United is a prime case study in leveraging generative AI for scalability. It uses technology to send more detailed texts to customers when flights are delayed. As an average of 5,000 flights a day get delayed, crafting each message would be too much for human staff to handle.
Alaska Airlines, on the other hand, turned to AI to triage customer inquiries more efficiently. Its AI system summarizes every email to identify the key issues and prioritizes inquiries by urgency.
Liberty London, a UK-based premium department store retailer, leverages ZenDesk AI to categorize and triage support tickets. The solution uses AI (in particular, natural language processing) to identify ticket intent, sentiment, and language. Implementing AI customer support allowed Liberty London to cut down ticket resolution time by 11% and first reply time – by 73%.
5. Unifying Experiences Across Channels
62% of consumers want to engage with brands across multiple digital channels.
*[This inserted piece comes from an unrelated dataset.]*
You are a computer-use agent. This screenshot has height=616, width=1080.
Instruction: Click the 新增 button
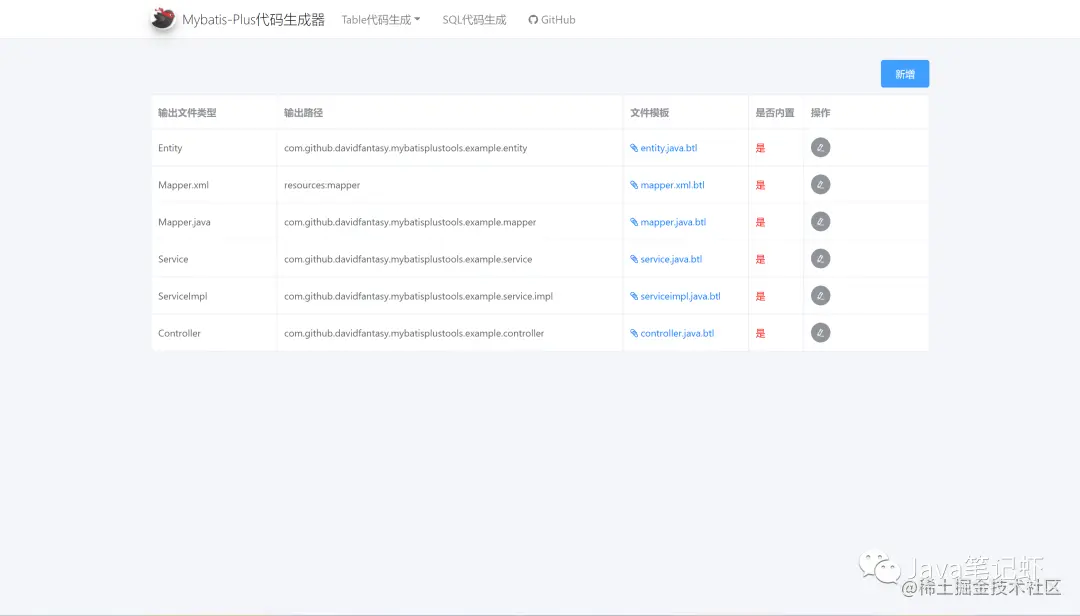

Still, lack of internal data sharing remains a problem: 77% of consumers wish they could stop repeating themselves when reaching out to brands.
Omnichannel experiences aren’t limited only to mobile apps and social media: in-person visits and phone calls remain a part of the equation. For instance, customers are twice as likely to visit a business in person to resolve a complex/nuanced problem (13%) compared to a general issue (6%). They’re also almost twice as likely to call customer support in such cases (29% vs 16%). A 2024 study from the Qualtrics XM Institute confirms that consumers strongly prefer human channels, like phone or in-person support, for more complex issues.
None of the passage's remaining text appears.